• _Task description_: Copy out each line of the data that includes the string "will".

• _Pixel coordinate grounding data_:
__________

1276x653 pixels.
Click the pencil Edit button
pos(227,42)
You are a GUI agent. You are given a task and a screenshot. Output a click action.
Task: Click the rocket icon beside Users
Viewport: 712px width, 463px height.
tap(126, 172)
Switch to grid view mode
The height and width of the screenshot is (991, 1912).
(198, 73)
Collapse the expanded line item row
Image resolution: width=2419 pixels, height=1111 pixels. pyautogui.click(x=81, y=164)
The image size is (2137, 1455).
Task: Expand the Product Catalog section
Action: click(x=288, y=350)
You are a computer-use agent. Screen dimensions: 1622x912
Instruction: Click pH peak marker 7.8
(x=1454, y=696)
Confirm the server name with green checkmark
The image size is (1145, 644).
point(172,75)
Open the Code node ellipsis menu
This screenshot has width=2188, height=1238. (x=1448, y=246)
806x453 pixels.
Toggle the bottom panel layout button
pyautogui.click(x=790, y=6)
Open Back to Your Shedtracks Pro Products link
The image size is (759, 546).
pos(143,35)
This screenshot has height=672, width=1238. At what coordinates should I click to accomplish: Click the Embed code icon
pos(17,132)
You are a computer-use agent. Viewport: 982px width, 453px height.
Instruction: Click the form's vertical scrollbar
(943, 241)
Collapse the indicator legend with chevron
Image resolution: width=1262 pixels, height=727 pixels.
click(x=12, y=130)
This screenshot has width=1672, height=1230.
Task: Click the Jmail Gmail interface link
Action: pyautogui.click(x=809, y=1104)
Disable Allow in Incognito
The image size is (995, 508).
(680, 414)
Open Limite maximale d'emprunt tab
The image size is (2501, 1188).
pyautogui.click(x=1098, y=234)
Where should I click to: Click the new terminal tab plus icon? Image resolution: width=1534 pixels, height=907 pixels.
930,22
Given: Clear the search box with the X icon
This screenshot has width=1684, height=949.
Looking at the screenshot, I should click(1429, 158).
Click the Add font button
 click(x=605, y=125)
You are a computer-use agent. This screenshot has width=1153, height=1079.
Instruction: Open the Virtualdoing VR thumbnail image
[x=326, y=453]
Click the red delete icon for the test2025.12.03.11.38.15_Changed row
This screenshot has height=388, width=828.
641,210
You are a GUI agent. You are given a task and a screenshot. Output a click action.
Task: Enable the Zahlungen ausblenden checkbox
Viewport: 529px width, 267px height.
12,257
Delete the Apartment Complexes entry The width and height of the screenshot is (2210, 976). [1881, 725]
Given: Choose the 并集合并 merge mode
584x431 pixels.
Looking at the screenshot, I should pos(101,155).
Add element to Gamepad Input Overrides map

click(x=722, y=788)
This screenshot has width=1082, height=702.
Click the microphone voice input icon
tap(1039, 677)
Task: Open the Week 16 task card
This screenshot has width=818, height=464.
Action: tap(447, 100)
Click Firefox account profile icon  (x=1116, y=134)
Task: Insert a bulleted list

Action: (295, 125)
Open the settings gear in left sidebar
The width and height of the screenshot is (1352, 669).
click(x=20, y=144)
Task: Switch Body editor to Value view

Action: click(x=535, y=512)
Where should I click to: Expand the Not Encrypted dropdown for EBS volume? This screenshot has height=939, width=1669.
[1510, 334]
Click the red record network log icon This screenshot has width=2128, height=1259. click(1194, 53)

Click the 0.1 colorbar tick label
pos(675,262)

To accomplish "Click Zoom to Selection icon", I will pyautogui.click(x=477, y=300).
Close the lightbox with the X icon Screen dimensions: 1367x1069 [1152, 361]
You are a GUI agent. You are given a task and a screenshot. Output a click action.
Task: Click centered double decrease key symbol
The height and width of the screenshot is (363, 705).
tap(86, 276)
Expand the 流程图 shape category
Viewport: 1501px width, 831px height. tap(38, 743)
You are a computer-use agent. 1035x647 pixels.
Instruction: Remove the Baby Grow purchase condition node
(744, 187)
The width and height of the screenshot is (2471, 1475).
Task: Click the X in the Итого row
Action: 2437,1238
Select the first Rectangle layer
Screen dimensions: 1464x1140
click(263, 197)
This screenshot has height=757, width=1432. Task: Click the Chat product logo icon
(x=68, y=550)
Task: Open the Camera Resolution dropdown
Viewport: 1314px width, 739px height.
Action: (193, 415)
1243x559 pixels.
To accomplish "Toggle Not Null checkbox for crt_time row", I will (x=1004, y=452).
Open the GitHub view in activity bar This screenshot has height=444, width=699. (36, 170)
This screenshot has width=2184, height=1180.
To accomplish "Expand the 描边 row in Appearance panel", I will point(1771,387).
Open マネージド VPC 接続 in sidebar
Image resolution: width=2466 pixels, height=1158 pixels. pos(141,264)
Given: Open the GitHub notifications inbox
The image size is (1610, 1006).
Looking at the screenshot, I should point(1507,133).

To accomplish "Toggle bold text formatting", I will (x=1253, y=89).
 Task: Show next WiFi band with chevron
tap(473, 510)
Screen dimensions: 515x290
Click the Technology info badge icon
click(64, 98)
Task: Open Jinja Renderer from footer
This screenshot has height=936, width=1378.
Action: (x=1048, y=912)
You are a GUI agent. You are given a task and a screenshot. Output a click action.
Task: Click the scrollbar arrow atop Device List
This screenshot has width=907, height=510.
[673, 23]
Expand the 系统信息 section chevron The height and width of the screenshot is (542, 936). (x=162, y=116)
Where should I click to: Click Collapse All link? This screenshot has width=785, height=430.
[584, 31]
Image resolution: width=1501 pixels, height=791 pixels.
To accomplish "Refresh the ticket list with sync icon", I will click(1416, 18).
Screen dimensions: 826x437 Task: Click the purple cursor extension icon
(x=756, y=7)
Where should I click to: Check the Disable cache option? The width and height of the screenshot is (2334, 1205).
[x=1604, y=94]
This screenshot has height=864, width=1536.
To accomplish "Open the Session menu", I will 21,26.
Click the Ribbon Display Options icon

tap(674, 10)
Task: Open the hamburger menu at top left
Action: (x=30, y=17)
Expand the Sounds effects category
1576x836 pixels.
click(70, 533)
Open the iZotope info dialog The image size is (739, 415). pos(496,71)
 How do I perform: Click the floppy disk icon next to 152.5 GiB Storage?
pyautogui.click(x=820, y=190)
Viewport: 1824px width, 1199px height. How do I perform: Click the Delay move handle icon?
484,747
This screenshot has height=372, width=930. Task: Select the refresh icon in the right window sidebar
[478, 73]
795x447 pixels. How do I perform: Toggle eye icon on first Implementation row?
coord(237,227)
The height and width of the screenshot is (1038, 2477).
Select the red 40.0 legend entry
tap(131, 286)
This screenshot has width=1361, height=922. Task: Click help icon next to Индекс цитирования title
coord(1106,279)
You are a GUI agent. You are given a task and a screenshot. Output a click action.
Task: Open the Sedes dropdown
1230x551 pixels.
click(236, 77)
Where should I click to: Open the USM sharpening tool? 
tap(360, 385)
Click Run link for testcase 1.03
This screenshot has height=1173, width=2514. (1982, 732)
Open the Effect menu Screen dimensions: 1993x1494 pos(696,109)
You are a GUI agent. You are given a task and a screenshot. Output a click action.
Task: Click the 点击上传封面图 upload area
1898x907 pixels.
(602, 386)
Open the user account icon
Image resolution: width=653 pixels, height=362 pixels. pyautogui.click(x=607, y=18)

__________

• _Task response_:
To accomplish "Click Zoom to Selection icon", I will pyautogui.click(x=477, y=300).
To accomplish "Toggle Not Null checkbox for crt_time row", I will (x=1004, y=452).
To accomplish "Expand the 描边 row in Appearance panel", I will point(1771,387).
To accomplish "Toggle bold text formatting", I will (x=1253, y=89).
To accomplish "Refresh the ticket list with sync icon", I will click(1416, 18).
To accomplish "Open the Session menu", I will 21,26.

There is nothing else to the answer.